Obama: No certainty economy to rebound this year -NYT

WASHINGTON (Reuters) – President Barack Obama said  he could not assure Americans the recession-mired US economy  would start growing again later this year, The New York Times  said  yesterday.

“I don’t know that anyone has that kind of crystal ball,” Obama told the Times in a story on its website.
In an interview aboard Air Force One on Friday, the president said that he expected his administration, which took office on Jan. 20 amid the worst economic crisis in decades, to “get all the pillars in place for recovery this year” and he  urged Americans to keep spending and not “stuff money in their  mattress.”

But he stopped short of saying when he thinks the economy  might turn around.
“How long it will take before recovery actually translates  into stronger job markets and so forth is going to depend on a  whole range of factors,” Obama said.

Obama’s comments were not as upbeat as the projections  underlying the federal budget he recently presented that  suggested the economy would start bouncing back in the second  half of 2009.

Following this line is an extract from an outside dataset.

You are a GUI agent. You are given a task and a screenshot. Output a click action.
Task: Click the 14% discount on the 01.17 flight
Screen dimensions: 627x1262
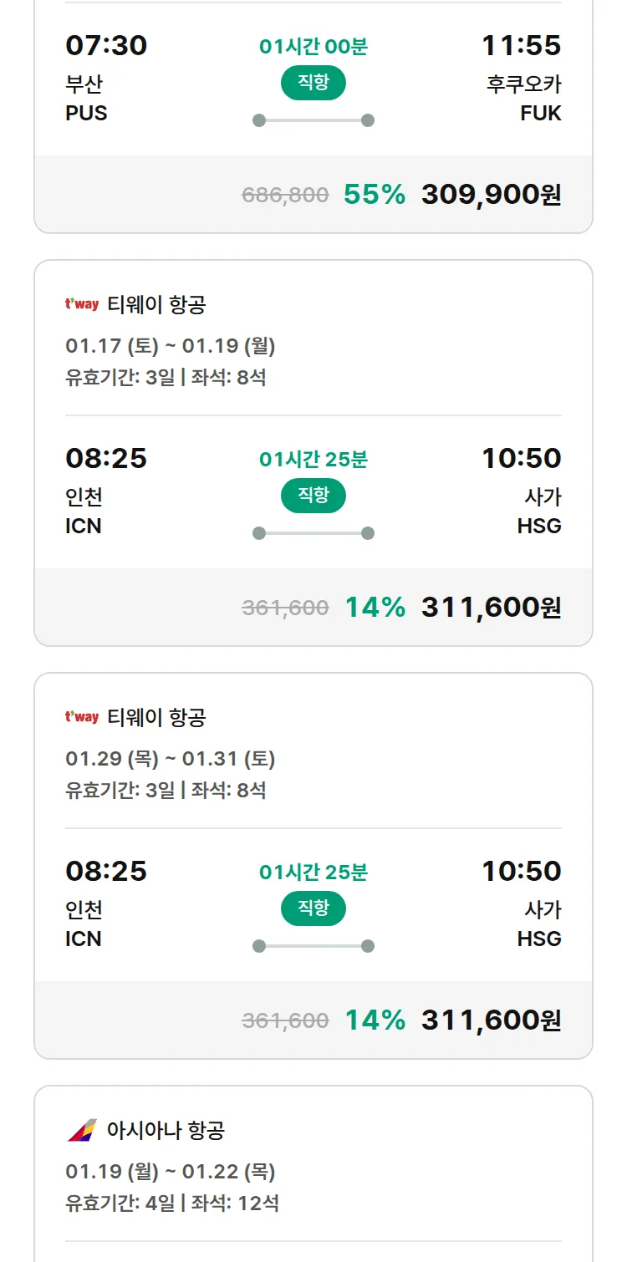[375, 608]
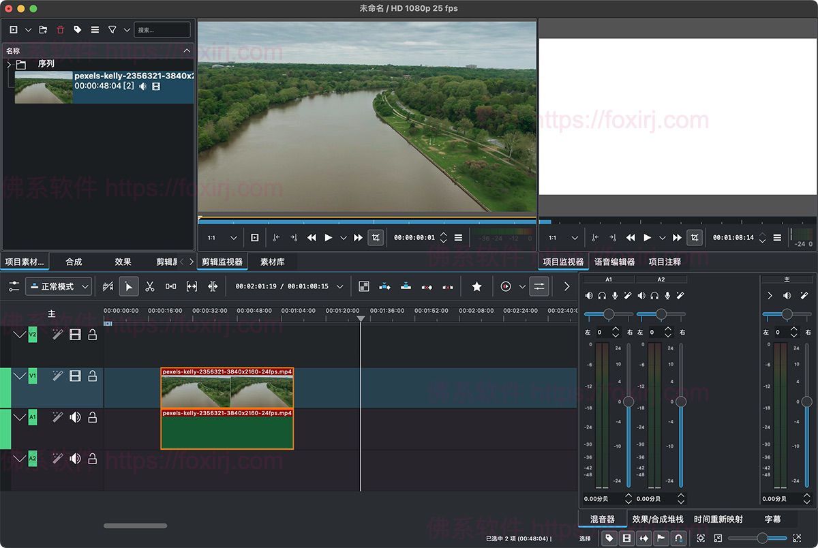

His proposed budget included a “placeholder” estimate of  $250 billion for additional bank bailouts on top of the  hundreds of billions already allocated.

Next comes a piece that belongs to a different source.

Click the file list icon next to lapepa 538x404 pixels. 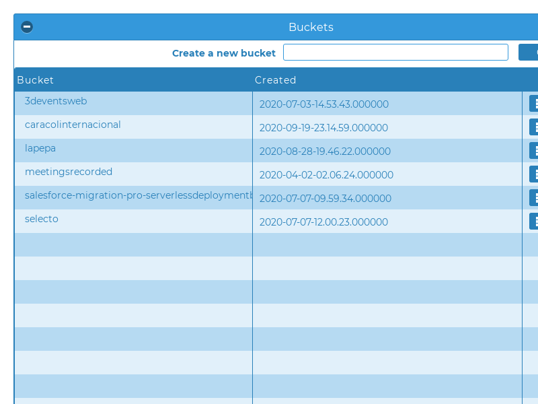click(535, 151)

“We have no reason to revise that estimate that’s in the budget,” he said when asked whether he could say with certainty  that he would not ask Congress for money above and beyond the  placeholder.

He urged American not to mistrust the entire financial  system but said, “There may be a handful of institutions that  have more serious problems, and what we want to do is to  cauterize the wound.”

Asked whether some of those would have to fail, he said, “No, no, no, no. But what we’ll have to do is, we’ll probably have to take more significant action to deal with those  institutions.”